When I performed in the Vagina Monologues, I anchored the show with the final meditative monologue about birth. The final evening of the show, the entire front row was filled with friends of one of the other actresses. They were drunk, loud, on their cell phones, and apparently oblivious to the point of the show and to the size of the theater (teeny) which amplified their every giggle, conversation, guffaw, and drunken comment.
Most of the actresses came back stage after their monologues upset at how they were treated. They didn’t say anything out loud, but in hushed whispers of annoyance and embarrassment. No one blamed the actress whose friends these were, of course. But they certainly blamed the front row.
By my turn, by the time of my monologue, I was terrified. This monologue is graphic, unpretty, and in verse. I had struggled to find the right pace, the right delivery, to honor the piece. My cast mates cringed every time I gave the monologue in rehearsal. “It’s gross.”
I was right to be upset. They laughed and groaned and talked about the piece through the whole thing. I was mortified. MY friends were in the crowd as well. The proceeds of this show were to go to rape victim advocates in Chicago. There was no decency. The snickering which had been going on all night with the first row dissolved into hysterics when I spoke of blood and shit and pain and crowning.
My performance was angry at that point. I went backstage ANGRY. I cursed upon getting backstage. I called them Fucking Assholes as I wiped away my tears of embarrassment and frustration. I had, literally, 20 seconds to get back onstage for the curtain call.
I was told…as so many women are told when they are emotional, when they are angry — even or especially justifiably so — to CALM DOWN.
Don’t be mad.
Please smile.
Smile.
Be happy.
Don’t Be MAD.
I made certain I told the actress associated with the fools in the front row that in no way did I blame her, did I credit her, was I mad at her. In no way was their behavior a reflection on her.
And yet, all the women in the show…the women who’d spent long rehearsals talking about Female Empowerment…told me not to be angry. Ran to the other actress and commented that I was a bitch.
My anger was the bad guy.
This is why I don’t think The Vagina Monologues should be a cast of 20-year-olds and me.

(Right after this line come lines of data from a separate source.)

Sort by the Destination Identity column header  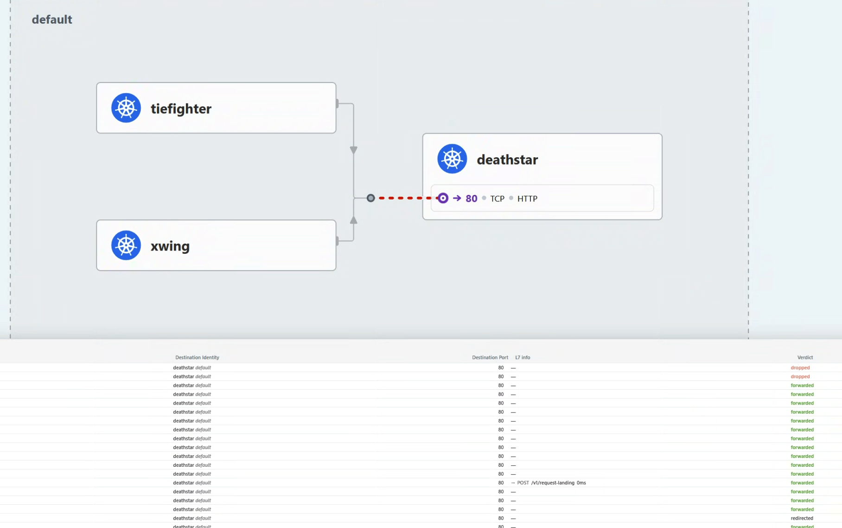197,357
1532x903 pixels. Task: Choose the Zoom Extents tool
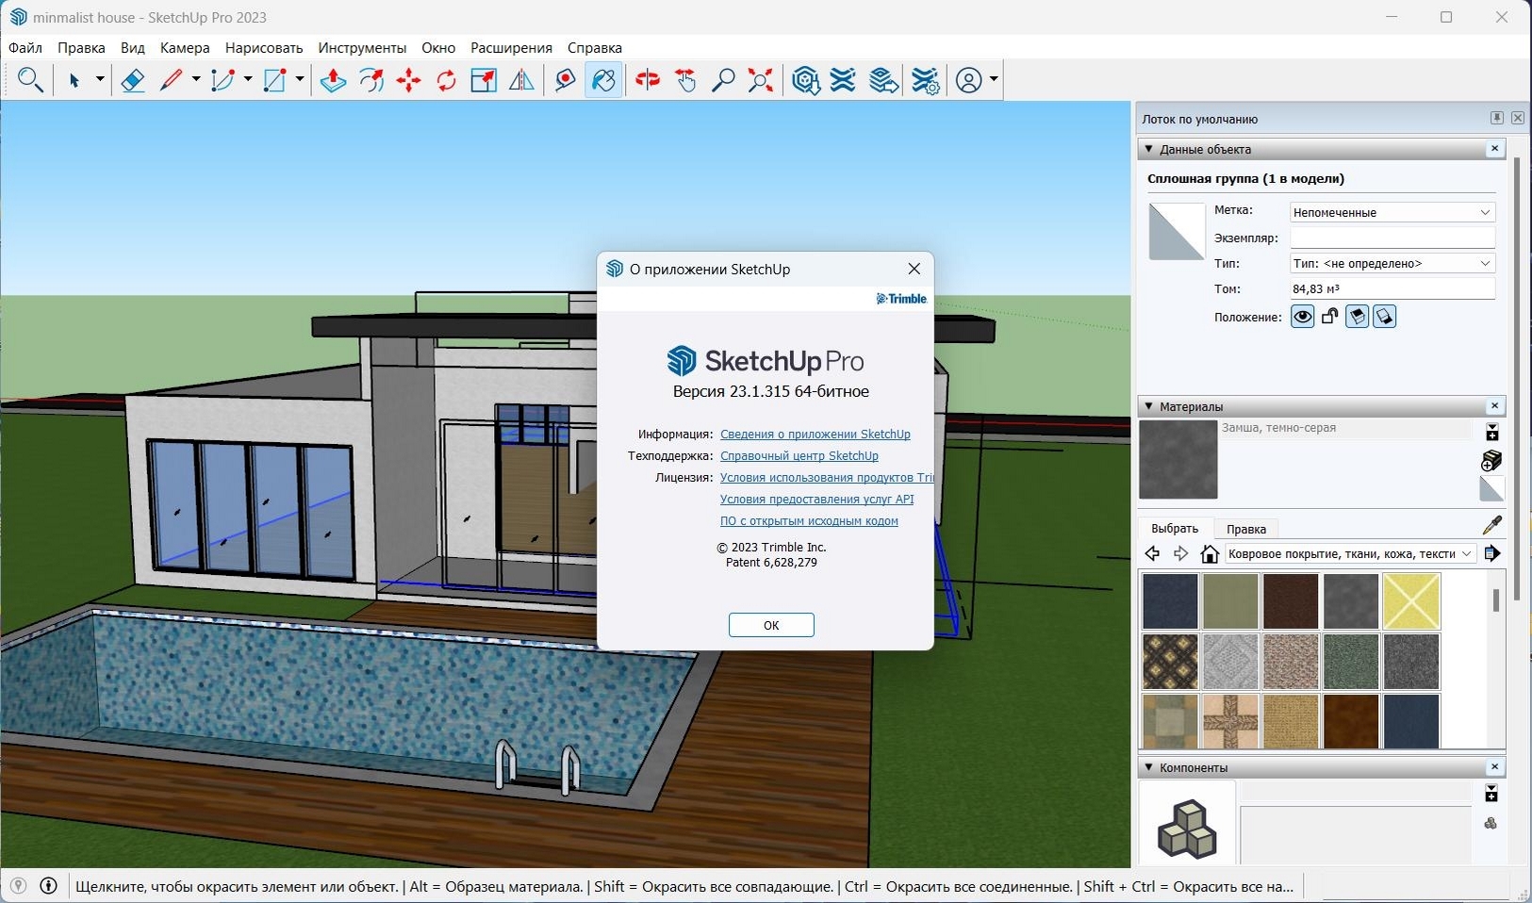[761, 80]
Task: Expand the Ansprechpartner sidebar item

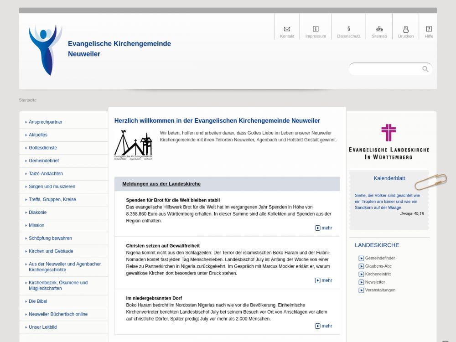Action: [46, 122]
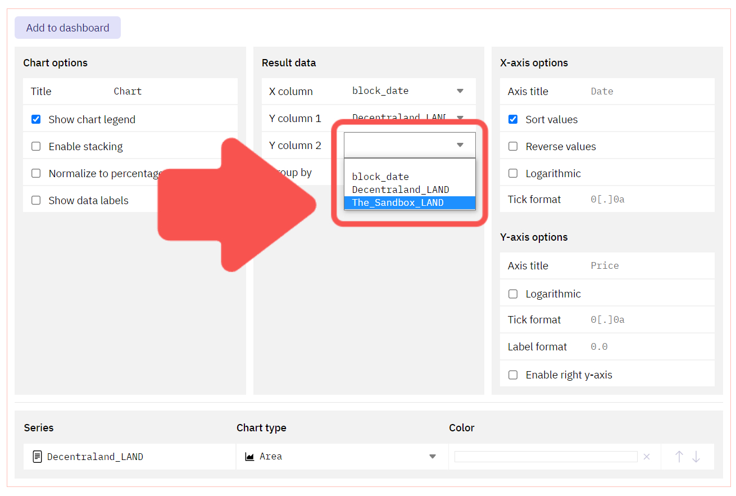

My work was insulted. The author’s work was insulted. The director, the cast, the producer…all of our work insulted. The rape victims program was insulted.
But I was the bitch.
No, angry isn’t nice.
Anger is powerful, though. And scary to those who worry about being liked. It’s ok to be angry about Rape and Injustice and Sexism and Racism when they are far away or just abstract nounds. Angry about real stuff? Nope. Not nice.
I’m good at anger though. I’ve learned to be mad, get it out appropriately, and move on. I don’t dwell. I don’t stuff it down. I don’t backstab. It’s hard for some people to take that at face value, though.
An entire segment of the audience (not the front row guffawers) gave me a standing ovation when I came out…probably out of pity….definitely out of sisterhood. I bonded more with those women, who were 30, 40, 50…than I did with the cast. And I never met them.
I get it, though. I insulted my castmate’s friends. That was uncool…and I wish I’d expressed my upset more classically. Or classily.
Or was it? I waver…
I haven’t really been the same artists since.